December 1, 1999 | By Keith Schneider
Great Lakes Bulletin News Service

Michigan's land use statutes to protect watersheds from uncontrolled runoff are in desperate need of strengthening and enforcement.

According to a study by the U.S. Department of Agriculture, 46.6 million tons of soil erodes in Michigan each year. The largest source of erosion is farmland, at 36.6 million tons a year. Stream banks, gullies, roads, and construction sites contribute more than four million tons annually. Federal scientists add that as Michigan sprawls outward, and the natural landscape is covered with asphalt, the volume of runoff and the amount of sediments and chemicals flowing into water is growing.

"It just feels like cleaning up this lake is something I'm supposed to do."

What happens when weeds full of human waste wash up on the shoreline of a lake that one million people use each summer for swimming and boating? Doug Martz discovered that the answer began with himself. In the summer of 1994 he joined hundreds of Macomb County residents at an emergency meeting and listened warily as state environmental officials blamed the fecal contamination along Lake St. Clair on waste from ducks and geese, and grass clippings.

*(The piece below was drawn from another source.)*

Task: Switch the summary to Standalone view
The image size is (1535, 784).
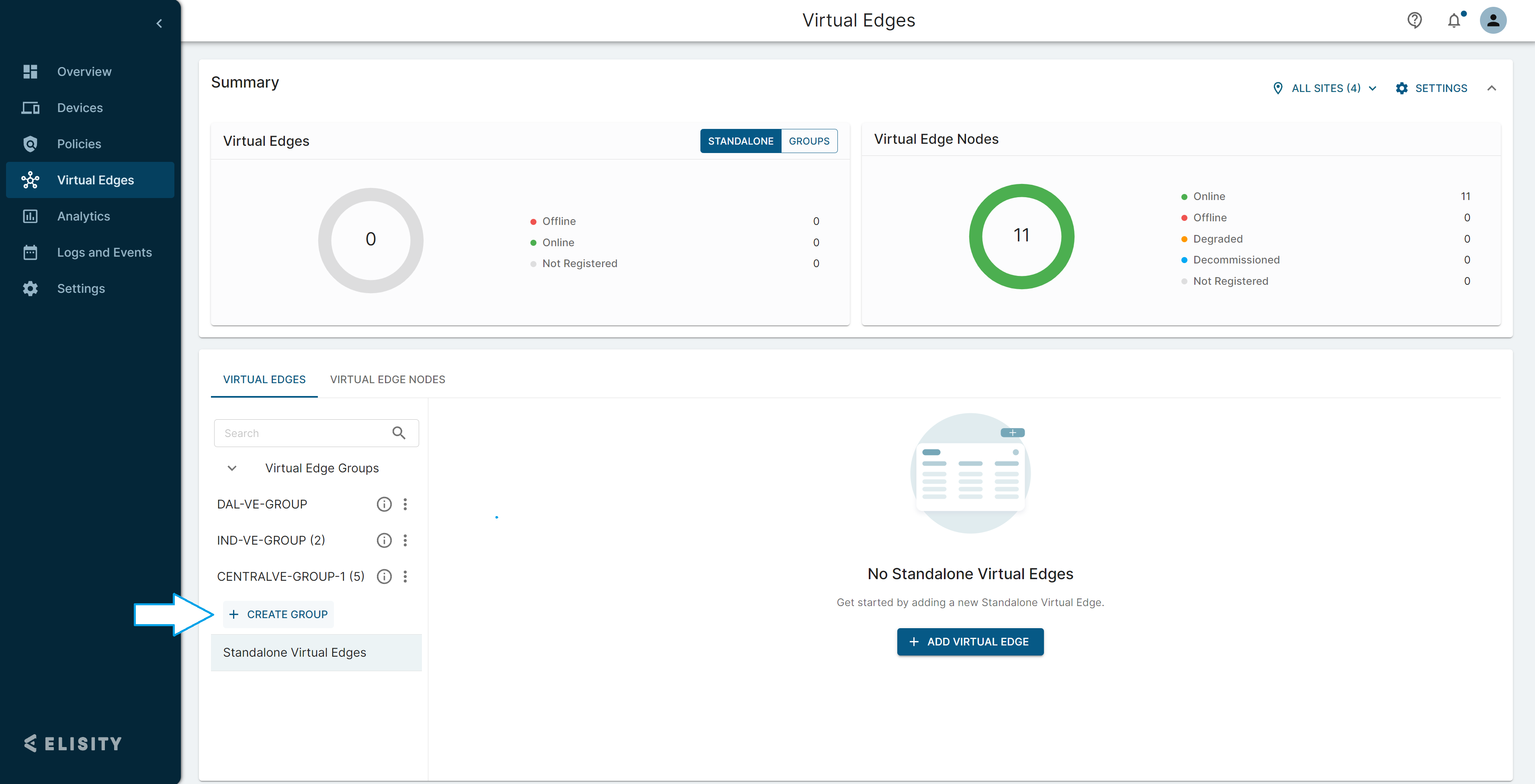Action: (x=740, y=141)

"I stood up at that meeting and said 'What about the raw sewage that came down the Clinton River a couple of weeks ago,' " Mr. Martz said, recalling his awakening as an activist. "It wasn't something I planned to do. I just did it because I knew they weren't telling the whole story."

While his wife, Patty Martz, earned the bulk of their income, he abandoned his building trade and devoted most of his time to prodding the county and state into acting. Calling himself a "Sludge Buster" he arrived at public meetings and rallies in an old Cadillac limousine fitted with a toilet and loudspeakers on the roof, wearing a rain suit and gas mask, and waving a plunger. Working with his neighbors he gathered reams of in- formation from state files, including data that showed treatment plants were pouring a flood of raw sewage into state waters while the DEQ chose to do nothing about it. The reason: DEQ officials did not want to force communities to spend millions of dollars to modernize treatment plants.

By the winter of 1995 Mr. Martz had become the most prominent citizen activist in Macomb County and had attracted powerful allies in the county government. They included John Hertel, chairman of the county commission, who appointed Mr. Martz to a special task force, and prosecutor Carl Marlinga, who filed a lawsuit to require the state to enforce the law. (See the article on page 15.)

"Doug Martz is a gutsy guy with moral courage," said Mr. Marlinga. "The work he did to bring everybody's attention to the problem-- dressing up and driving that car -- was done at great risk to his own reputation."

"When this thing started, we had a lot of help from neighbors and people who lived in the community," Mr. Martz said. "But most of them saw how bad it was and how much work it would take and they either quit or moved away. There's probably been 100 times that I wanted to give up too. But something keeps the fire going inside. It just feels like cleaning up this lake is something I'm supposed to do."